The Downward Arrow investigates a chain of ideas and helpfully illuminates negative spirals in our minds.  Then we can examine our reasoning to see whether it’s valid, and rethink the situation if there are flaws.

We can use a similar tool, the Onward Arrow, in a positive direction.  Here’s how:

Ask someone (a friend, a client, or yourself) to identify a few goals.  “What’s something you want, or want to achieve?”

People come up with a variety of answers.  “I want to get the garden cleaned up.”  “I’d like to visit Paris someday.”  “I want more friends.”  “I want to gain my father’s affection.” “I’d like to have a Mercedes.”

Implicitly, the person has identified what they consider to be a “good thing.”  But why do they want it?  Almost always, the goals people identify are instrumental – they are means to an end.  So let’s try to identify the end.

“So you’d like to own a Mercedes.  Sounds like that would be a good thing.  If you had a Mercedes, what would happen?  What would be good about that?”

Usually the person will identify another goal that will be advanced by the achievement of the goal they first identified.  Then you can investigate the utility of that goal, in a chain very much like the negative chain we get in the Downward Arrow.

“If I had a Mercedes, I’d go on more driving trips with the family.”

“What is it about going on driving trips with the family that attracts you?”

“I’d like to show the kids more of the country.”

“What would happen if you did that?”

“I think it would cement my relationship with them more.”

And so on. The interesting thing about the Onward Arrow is that it can start out with any goal at all and almost always winds up in the same place.

“And what would happen if you had a better relationship with your kids?”

“I think I’d be happier.”

The number of steps varies, but whether the goal is to complete one’s taxes or to form a better relationship with a deity, the end result is usually the desire for happiness.  Ask people what they want and they will give you a thousand different answers.  But keep asking, and eventually they condense down to a very few outcomes – or to one: happiness.

## Data excerpt
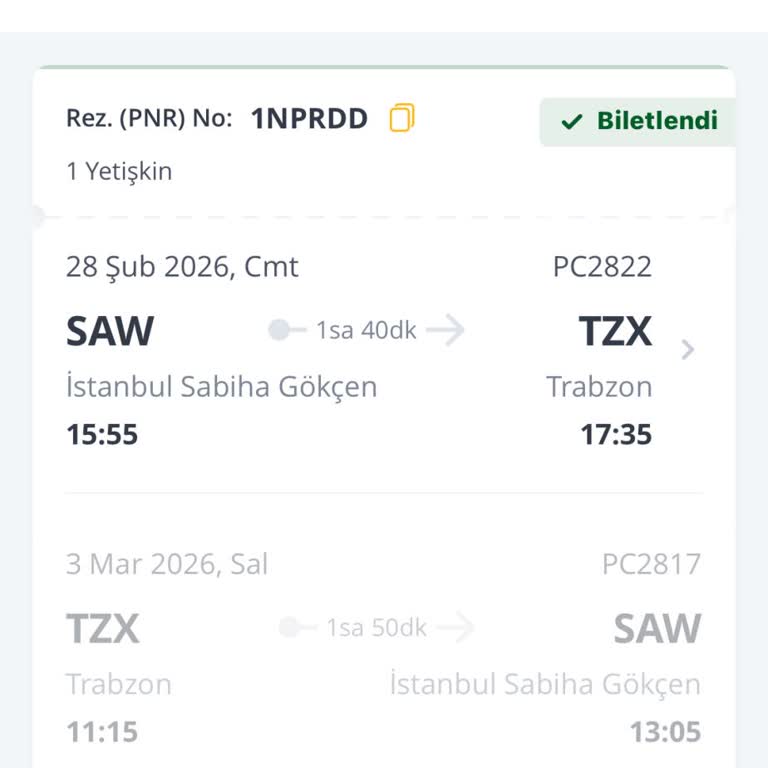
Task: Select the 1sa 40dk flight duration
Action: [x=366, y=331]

## Exercise 1
Do the following statements agree with the Onward Arrow passage? Answer yes or no for each and quote the words that decide it. (a) The Onward Arrow is applied in a negative direction. (b) The goals people name are almost always a means to an end. (c) The number of steps in the chain is always the same.
## Exercise 2
List every sample answer that the Onward Arrow passage quotes right after "People come up with a variety of answers."
## Exercise 3
Carry on writing the Onward Arrow passage, beginning after its final sentence.

## Written response 1
(a) No: "We can use a similar tool, the Onward Arrow, in a positive direction."
(b) Yes: "Almost always, the goals people identify are instrumental – they are means to an end."
(c) No: "The number of steps varies"

## Written response 2
"I want to get the garden cleaned up."
"I'd like to visit Paris someday."
"I want more friends."
"I want to gain my father's affection."
"I'd like to have a Mercedes."

## Written response 3
So what?  The Onward Arrow reveals a person’s implicit “roadmap to happiness” – a series of steps that they believe will lead them where they want to go.  But just as there are usually distortions and faulty reasoning in the Downward Arrow (our map to misery), there are often flaws in our map to happiness as well.  Bringing our assumptions into conscious awareness can allow us to re-examine our assumptions and determine whether the map is valid, or whether there might be a more efficient route.

“So John it sounds like having a Mercedes is really a strategy to get other things – the respect of others, a closer family, and ultimately a happier life – and you want it because it will take you to those destinations.  Is that right?”

“Yeah.  But there are a lot of steps in it before I get happy.”

“That struck me too.  It’s a long journey.  But maybe that’s the only route to happiness available to you.”

“I don’t think so.  I’ll never afford a Mercedes anyway so I’m lost if that’s true.  I’ve tried all my life to impress other people and that feels like a bottomless pit.  But spending more time with my kids – that’s actually helped in the past.  And they don’t care much what kind of car I have.”

Sometimes the road map turns out to be a dead end.  “I’m 45 years old and my father has never said anything positive to me.  I don’t think it matters what I do, that’ll never happen.”  Realizing this, we can contemplate giving up the quest, and investing our energies in other paths to contentment.

Sometimes some parts of the chain seem valid, but others can be trimmed.  “I do think I’ll be happier if I can get last year’s taxes done.  But maybe I don’t need to overhaul my entire filing system before I get started.”

I use the Onward Arrow quite often in my practice.  People often become unhappy because of catastrophic slides in the interpretations of events, and for these situations the Downward Arrow is useful.  But often people are miserable and frustrated because they are lost on the road to a happier life, using an obsolete or faulty map.  For these situations, the Onward Arrow is invaluable.